High school was not too different, but by that point students forged ahead socially and academically through their own motivation. When the drive was lacking, however, problems did spring up: some kids were academically stunted, others were pushed through to maintain graduation rates and too many students were nothing more than bodies passed by in the hall or names attached to faces that were seen and not heard in class. Teaching has to become personal in order for education to be functional. I felt more comfortable with the teachers I could stop in the corridor and have a chat with than their inaccessible counterparts who were never spotted outside class or after school.
As a participant in the Undergraduate Teaching Program (UTEP), offered through the Graduate School of Education, I get the chance to learn about the meaning of public education and the teaching profession. Also, I will teach in a public high school, the most exciting aspect of the experience. Even though I'm less than three years distant from my own high school experience, hindsight and maturity serve as new lenses through which to look at the classroom.
This viewpoint, from the stance of an "invisible" observer and interactive helper, is wonderfully educational. I strongly encourage every college student to spend a few days in a public school, whether as a tutor, teacher or observer. Schooling will be so different from how you remember it. Teaching styles, classroom dynamics, aptitude classifications all show the variation that goes on within a school, emphasizing the uniqueness of every kid and the strengths and weaknesses of the approach to public education. You will see why individual attention is needed.
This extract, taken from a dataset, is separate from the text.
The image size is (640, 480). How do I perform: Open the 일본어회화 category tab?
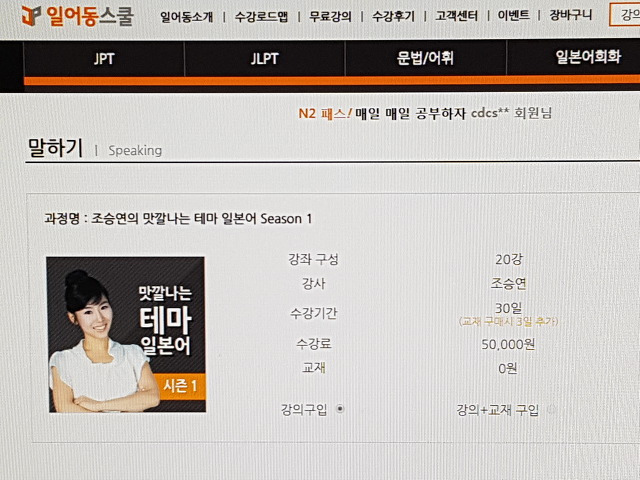tap(588, 57)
In the span of a day, I saw a student play Game Boy during physics, another sleep during Earth science (teachers were aware of each situation but did not act upon them), a biology class act out DNA replication and chemistry students engage in a lab. Only one teacher pursued conversation with students about extracurricular activities. The variation is surprising.
You most likely never thought very much about the objectives of high school while in attendance, probably because you were just interested in getting out. Think about it now. Think about how the class where you had to regurgitate facts wasn't captivating and then about the interactive course with debate and deduction that made school bearable and even interesting from day to day. Did the teacher make the difference? As Harvard students, we were the lucky ones who blossomed under the American education system. But what about the other children in the nation, especially those in the middle ground who rarely receive attention?
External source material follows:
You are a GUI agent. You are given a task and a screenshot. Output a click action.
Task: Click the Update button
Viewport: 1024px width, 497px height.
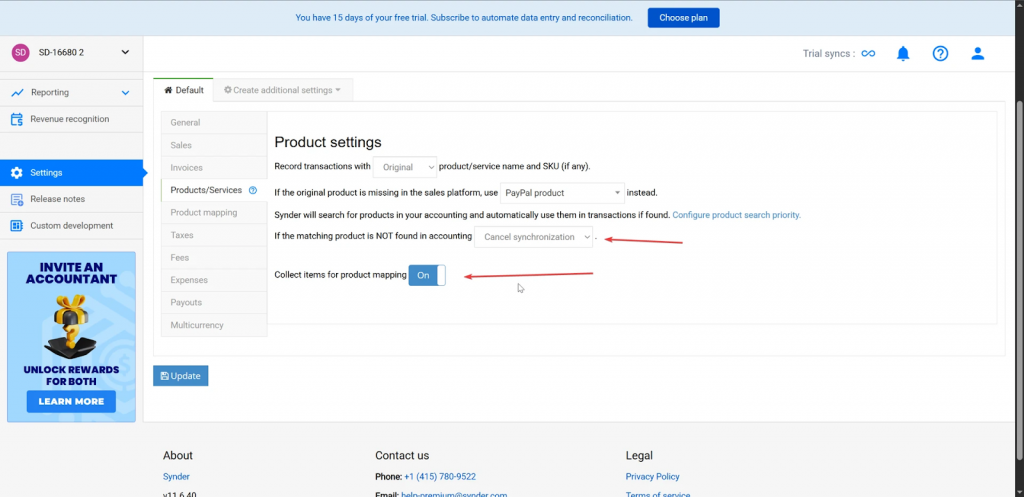[x=180, y=376]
Public schooling is probably the last topic swirling around in your cluttered head, but it never hurts to think about it. And it definitely doesn't hurt schoolchildren if everyone gets involved on at least a cognitive level. Education is supposed to be the stronghold of our citizenry. How can it be if a small number of people are actively involved while the rest just criticize?
Peter A. Hahn '99, a Crimson editor, is a biochemistry concentrator residing in Mather House. He will be student-teaching biology at North Quincy High School next fall through UTEP.